[spambayes-dev] Tricky false positive: US states

Tue Oct 7 22:03:41 EDT 2003

[Skip Montanaro]
> I was thinking more along the lines of deleting "chicago" or
> "illinois" (but not necessarily both) if they were strongly
> correlated.  Furthermore, I was thinking that the correlation would
> be done at training time, not scoring time.  That would probably
> wreak havoc with incremental training (though maybe you could keep a
> separate correlation database to assist there).  I assumed the core
> classifier would remain the same, just that the tokens in the
> training database would (hopefully) be more independent predictors.

It's not clear that increasing token independence would help the spambayes
algorithm.  Gary Robinson and I have both often noted here that correlation
appears to help us more than it hurts us.  That hasn't been put to a formal
test, of course (apart from the early days leaving HTML tags intact, which
is an extreme case), so it's quite subject to refutation.  OTOH, the cases
where correlation does hurt us remain so noteworthy that people still post
an example here on the rare occasion they bump into one!

Paul Wagland posted a strong argument for believing that Richie's "state
name" correlations wouldn't have been learned from training data, and if
that's so, developing a correlation measure wouldn't help his example.

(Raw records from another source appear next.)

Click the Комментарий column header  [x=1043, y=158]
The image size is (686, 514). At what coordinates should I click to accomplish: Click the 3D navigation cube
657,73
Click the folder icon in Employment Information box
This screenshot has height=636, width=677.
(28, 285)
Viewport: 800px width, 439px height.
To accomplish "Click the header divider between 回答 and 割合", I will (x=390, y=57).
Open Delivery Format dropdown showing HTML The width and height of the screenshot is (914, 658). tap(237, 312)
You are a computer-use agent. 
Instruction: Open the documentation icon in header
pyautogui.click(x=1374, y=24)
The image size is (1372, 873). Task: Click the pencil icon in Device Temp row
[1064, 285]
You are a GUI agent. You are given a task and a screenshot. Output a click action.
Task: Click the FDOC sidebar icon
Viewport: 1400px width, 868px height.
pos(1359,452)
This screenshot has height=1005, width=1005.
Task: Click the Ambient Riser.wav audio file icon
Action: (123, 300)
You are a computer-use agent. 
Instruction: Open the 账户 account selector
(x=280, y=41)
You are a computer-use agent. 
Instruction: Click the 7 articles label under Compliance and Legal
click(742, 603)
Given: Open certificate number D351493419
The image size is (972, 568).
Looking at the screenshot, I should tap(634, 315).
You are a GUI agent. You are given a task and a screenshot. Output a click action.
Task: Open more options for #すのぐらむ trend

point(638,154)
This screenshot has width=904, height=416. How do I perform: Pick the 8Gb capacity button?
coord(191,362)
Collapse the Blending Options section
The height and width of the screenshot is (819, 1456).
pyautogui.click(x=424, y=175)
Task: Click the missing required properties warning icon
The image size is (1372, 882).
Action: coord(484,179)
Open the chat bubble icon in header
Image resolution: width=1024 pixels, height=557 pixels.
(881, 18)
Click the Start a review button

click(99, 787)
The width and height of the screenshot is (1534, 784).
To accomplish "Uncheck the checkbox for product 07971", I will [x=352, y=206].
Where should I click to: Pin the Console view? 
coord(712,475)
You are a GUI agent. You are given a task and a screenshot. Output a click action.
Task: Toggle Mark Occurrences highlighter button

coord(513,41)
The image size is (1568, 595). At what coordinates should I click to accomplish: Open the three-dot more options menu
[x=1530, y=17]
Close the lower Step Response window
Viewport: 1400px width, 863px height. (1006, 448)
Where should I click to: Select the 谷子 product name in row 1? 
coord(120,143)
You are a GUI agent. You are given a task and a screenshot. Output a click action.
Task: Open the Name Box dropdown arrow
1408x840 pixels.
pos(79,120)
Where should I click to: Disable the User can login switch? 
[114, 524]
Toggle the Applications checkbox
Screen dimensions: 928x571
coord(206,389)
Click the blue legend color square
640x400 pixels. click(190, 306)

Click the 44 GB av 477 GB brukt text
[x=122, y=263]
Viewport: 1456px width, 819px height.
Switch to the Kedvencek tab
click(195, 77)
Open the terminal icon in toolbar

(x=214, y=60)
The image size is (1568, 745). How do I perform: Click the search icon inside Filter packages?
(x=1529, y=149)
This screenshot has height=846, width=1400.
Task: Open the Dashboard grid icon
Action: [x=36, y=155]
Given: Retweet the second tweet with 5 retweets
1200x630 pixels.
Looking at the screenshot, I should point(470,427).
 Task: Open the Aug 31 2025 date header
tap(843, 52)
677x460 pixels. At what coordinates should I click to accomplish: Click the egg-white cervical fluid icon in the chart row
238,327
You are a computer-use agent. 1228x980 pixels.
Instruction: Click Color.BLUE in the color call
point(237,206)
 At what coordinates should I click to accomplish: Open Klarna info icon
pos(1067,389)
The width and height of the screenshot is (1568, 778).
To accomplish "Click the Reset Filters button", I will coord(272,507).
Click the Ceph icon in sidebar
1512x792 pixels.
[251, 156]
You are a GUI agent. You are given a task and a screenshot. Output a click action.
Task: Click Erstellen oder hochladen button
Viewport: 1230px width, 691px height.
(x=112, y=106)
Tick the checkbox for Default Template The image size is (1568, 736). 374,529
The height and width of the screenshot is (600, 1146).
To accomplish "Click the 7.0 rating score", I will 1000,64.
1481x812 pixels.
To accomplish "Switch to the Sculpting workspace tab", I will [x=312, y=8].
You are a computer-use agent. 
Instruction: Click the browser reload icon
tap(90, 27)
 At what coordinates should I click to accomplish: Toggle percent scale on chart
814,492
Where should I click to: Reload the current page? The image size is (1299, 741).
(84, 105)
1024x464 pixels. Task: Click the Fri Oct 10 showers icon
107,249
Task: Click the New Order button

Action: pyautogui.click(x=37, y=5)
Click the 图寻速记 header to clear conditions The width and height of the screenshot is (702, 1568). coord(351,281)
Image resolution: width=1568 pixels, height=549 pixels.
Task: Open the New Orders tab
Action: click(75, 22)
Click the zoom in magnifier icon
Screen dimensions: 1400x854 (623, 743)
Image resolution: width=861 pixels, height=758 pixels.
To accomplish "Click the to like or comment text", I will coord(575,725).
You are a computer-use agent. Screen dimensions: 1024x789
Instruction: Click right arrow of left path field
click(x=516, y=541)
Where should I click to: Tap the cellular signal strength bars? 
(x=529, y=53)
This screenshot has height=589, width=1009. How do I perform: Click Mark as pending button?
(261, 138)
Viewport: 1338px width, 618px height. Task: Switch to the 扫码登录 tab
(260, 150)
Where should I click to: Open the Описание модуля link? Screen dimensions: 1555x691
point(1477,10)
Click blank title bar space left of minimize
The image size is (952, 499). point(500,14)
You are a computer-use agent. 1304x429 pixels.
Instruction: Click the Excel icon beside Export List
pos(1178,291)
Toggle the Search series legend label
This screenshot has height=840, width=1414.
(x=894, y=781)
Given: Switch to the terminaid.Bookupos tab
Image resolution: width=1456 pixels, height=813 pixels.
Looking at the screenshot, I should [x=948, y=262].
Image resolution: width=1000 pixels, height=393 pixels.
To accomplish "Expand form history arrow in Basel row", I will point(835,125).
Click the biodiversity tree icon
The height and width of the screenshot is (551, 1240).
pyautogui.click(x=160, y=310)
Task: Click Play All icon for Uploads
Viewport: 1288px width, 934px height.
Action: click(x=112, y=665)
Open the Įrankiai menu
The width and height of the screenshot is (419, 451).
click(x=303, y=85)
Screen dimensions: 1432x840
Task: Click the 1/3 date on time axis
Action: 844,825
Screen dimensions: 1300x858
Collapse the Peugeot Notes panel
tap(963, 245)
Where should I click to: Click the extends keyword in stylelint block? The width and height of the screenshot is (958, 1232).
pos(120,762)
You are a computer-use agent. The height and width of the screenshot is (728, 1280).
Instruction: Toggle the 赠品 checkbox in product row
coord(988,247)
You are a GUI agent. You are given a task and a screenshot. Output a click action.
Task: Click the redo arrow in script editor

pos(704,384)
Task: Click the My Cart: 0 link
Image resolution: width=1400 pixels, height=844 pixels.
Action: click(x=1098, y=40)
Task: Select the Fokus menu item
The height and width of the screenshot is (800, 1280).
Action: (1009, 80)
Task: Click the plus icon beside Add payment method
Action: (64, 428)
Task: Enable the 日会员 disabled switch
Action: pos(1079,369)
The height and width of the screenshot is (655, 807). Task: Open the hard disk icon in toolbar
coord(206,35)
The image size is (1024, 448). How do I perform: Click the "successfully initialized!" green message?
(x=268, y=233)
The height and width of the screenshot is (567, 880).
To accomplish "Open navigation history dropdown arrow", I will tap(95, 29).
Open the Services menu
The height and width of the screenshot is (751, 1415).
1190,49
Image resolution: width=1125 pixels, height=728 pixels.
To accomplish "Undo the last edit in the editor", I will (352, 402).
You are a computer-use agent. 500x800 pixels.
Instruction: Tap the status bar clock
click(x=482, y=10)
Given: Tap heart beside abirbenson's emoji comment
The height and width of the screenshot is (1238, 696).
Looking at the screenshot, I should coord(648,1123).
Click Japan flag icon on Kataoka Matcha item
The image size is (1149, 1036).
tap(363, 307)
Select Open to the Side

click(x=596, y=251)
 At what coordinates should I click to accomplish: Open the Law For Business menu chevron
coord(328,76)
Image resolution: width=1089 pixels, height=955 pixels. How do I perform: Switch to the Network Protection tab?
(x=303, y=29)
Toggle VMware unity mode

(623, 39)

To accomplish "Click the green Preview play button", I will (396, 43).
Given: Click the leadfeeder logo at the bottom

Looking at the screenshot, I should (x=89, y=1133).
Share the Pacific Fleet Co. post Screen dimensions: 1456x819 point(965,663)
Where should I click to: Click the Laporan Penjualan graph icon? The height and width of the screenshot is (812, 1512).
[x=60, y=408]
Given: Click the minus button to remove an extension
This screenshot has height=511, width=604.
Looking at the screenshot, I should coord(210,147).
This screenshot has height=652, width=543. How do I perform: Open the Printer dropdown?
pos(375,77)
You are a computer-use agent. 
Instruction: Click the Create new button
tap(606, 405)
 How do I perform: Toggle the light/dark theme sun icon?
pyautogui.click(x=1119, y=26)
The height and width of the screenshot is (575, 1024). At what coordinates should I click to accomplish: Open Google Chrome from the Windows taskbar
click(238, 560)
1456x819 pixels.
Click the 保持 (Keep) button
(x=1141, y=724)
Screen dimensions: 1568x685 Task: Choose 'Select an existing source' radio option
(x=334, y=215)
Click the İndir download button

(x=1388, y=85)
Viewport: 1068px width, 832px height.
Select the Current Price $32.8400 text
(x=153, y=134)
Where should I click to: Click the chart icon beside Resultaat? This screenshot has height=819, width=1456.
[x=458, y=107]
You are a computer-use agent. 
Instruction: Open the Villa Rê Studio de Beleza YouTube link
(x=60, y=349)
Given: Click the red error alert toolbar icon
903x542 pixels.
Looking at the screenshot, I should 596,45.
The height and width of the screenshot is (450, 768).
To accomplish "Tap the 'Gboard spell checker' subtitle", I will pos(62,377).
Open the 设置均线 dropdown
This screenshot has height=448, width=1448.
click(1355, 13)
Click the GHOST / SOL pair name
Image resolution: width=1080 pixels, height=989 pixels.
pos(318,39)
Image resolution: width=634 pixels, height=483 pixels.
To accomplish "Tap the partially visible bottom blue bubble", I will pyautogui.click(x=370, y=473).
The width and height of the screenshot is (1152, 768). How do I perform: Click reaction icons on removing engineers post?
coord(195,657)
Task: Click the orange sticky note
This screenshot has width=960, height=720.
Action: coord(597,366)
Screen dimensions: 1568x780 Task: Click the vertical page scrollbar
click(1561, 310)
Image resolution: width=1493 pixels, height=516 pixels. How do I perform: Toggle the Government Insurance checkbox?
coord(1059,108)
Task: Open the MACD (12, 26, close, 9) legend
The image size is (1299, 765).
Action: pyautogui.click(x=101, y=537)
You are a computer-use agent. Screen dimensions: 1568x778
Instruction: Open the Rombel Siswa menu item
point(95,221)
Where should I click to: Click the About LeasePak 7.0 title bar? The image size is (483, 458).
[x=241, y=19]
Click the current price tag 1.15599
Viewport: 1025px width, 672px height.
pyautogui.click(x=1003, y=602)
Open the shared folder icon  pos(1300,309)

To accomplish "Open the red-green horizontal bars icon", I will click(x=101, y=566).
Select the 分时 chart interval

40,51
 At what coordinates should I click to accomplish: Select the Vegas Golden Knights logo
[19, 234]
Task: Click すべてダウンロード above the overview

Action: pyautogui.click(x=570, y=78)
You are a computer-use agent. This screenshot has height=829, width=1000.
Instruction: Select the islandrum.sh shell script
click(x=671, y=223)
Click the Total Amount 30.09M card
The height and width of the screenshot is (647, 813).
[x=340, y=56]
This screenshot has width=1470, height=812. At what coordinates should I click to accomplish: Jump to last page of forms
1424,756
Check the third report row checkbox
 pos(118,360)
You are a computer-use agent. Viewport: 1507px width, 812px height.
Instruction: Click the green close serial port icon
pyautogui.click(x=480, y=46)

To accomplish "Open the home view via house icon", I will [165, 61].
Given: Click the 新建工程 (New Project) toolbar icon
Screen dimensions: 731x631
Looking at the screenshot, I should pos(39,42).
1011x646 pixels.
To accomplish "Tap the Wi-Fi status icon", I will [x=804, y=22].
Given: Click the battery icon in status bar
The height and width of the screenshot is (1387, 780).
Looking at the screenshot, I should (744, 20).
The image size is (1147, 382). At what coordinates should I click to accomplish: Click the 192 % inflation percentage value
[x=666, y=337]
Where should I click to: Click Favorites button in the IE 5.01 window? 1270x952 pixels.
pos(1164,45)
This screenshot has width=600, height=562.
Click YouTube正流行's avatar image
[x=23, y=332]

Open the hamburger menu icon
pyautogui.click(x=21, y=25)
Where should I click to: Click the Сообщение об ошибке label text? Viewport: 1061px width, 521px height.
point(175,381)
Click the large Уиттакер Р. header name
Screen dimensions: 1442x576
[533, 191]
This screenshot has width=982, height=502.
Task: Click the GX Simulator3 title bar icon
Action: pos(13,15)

Another possibility is to partition words into equivalence classes based on
human knowledge (such as we applied to Richie's example), picking an
arbitrary member of each class as its (fixed) canonical representative, and
replacing each word with its class's representative.  Then, e.g., each of
Alabama, Alaska, etc might be replaced with "Minnesota", and only Minnesota
would appear in the database.  Since we already weed out duplicates in the
training and scoring algorithms, a message containing any number of state
names would contribute exactly one instance of "Minnesota" to the
calculations.

There are dangers there too, in part because so many English words have so
many distinct context-dependent meanings.  That makes it safer to learn
correlations, and confidence in them, from the training data.  Learning also
makes correlations unique to each classifier, and so at best very hard for a
spammer to systematically outwit.

But it is an O(N**2) problem (because there are O(N**2) distinct token
pairs), and the way we define tokens can leave N very large.  N**2 is then
unthinkably large.

Correlation analysis might be restricted to extreme-spamprob words (meaning
close to 0 or to 1) that have been seen "often".  That could make it
computationally tractable for casual use.  An example might be the mountain
of distinct "it came from python.org via Mailman" tokens, which are all
strong ham clues in many of our databases.  I believe that's the single case
where correlation routinely harms my classifiers now, driving the rare spam
that sneaks thru python.org via Mailman into my Unsure folder.  OTOH, that
same hammy correlation probably also saves some ham from getting pushed up
to Unsure -- we seemed to run out of pure wins a long time ago.